Japan defence ministry to develop long-range stand-off missile

The ministry aims to put the new missile into practical use within a few years, government sources said.
The ministry aims to put the new missile into practical use within a few years, government sources said.PHOTO: THE YOMIURI SHIMBUN/ASIA NEWS NETWORK

TOKYO (THE YOMIURI SHIMBUN/ASIA NEWS NETWORK) - The Defence Ministry has made a policy decision to develop the nation's first domestically manufactured air-to-ship long-range cruise missile, to be mounted on Air Self-Defence Force fighter jets and capable of attacking a warship from outside of an adversary's range.

The new missile, which is to be developed in response to the rapid advance in the strike capability of the Chinese Navy, will reinforce Japan's deterrence by extending the shooting range to more than 400km.
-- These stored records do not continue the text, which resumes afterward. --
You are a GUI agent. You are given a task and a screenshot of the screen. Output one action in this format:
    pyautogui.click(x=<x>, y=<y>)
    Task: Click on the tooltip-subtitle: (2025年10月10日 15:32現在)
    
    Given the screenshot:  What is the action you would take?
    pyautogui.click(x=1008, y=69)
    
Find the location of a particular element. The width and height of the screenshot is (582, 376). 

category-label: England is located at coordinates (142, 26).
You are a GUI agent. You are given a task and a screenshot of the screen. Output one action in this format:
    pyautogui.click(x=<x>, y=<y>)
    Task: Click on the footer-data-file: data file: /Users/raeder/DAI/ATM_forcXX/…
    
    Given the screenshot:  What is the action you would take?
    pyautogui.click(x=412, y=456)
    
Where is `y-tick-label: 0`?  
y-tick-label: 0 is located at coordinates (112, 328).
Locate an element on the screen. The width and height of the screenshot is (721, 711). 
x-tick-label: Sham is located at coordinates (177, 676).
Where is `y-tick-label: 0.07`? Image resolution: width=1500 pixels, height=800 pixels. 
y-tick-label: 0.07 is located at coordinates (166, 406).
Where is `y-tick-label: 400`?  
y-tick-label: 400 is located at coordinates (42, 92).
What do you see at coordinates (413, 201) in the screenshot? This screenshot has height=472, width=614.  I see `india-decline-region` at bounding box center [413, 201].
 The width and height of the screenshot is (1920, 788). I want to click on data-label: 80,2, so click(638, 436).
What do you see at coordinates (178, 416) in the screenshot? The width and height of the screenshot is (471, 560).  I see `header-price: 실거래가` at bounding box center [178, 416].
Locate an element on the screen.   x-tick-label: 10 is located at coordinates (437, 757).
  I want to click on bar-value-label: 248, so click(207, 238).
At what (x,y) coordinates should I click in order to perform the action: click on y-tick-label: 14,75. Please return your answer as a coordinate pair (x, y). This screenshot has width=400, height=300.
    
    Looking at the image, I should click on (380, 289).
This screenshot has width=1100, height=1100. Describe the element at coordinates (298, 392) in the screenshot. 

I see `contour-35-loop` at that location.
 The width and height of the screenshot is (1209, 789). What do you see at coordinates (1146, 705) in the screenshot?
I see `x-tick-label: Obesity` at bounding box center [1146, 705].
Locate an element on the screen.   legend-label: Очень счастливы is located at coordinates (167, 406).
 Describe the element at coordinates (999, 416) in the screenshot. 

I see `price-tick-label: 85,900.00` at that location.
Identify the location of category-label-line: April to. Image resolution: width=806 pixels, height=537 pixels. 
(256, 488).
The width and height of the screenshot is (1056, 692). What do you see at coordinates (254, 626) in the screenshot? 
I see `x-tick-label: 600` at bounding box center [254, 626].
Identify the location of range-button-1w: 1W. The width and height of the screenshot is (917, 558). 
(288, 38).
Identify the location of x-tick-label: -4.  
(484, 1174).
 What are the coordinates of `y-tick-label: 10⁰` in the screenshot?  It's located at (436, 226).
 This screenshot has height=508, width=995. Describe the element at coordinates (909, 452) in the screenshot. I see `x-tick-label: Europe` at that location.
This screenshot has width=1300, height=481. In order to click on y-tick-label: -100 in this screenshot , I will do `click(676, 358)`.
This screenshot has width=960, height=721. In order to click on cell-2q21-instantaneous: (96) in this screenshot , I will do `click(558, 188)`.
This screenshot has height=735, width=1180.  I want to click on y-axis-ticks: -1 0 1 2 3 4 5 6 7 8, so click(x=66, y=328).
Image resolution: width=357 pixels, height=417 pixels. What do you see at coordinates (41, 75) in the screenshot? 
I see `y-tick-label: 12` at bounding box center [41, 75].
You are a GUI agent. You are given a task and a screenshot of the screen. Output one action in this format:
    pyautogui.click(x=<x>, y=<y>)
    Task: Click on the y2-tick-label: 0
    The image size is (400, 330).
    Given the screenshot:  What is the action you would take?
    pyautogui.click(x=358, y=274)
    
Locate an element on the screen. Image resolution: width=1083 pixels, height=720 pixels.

The ministry aims to put the new missile into practical use within a few years, government sources said.

The new missile is considered to be of a "stand-off defence capability", enabling attacks from beyond the range of adversaries. Stand-off defence capability was stipulated in the new National Defence Programme Guidelines adopted by the Cabinet last December.

The Defence Ministry completed development of the supersonic air-to-ship ASM-3 missile in fiscal 2017. Mounted on an ASDF F-2 fighter jet, the missile is capable of flying at Mach 3, or about three times faster than the conventional, domestic anti-ship missiles.

The missile is considered least vulnerable to an adversary's interception because of its speed, but its range is believed to be only from about 100km up to about 200km.

The new missile is envisaged to have a range of over 4km by making improvements to such things as the fuel-load of ASM-3 missiles, with the improved capability of anti-air missiles mounted on Chinese warships in mind.

In the 2000s, China debuted a high-performance warship dubbed the "Chinese Aegis destroyer", which is mounted with missiles with an estimated range of about 150km. Between 2013 to 2018 alone, more than 15 such destroyers are said to have gone into commission, and the number is expected to rise further.

 
 
 

The ASM-3 missile, whose full-fledged development began in fiscal 2010, has a reduced range equivalent to that of Japan's existing missiles because of "a political consideration that (a missile with a greater range) could be perceived as one capable of striking enemy bases", a senior Defence Ministry official has said.

However, in order to effectively counter a missile strike launched by the Chinese Navy, a missile with double the range of the ASM-3 is considered necessary.

The short range of the ASM-3, whose development has been completed, has been questioned even within the Defence Ministry, so the ministry did not include procurement of the missiles in its draft budgets for fiscal 2018 and 2019. The ministry is considering incorporating the spending on the new missile development in its budget for fiscal 2020, at the earliest.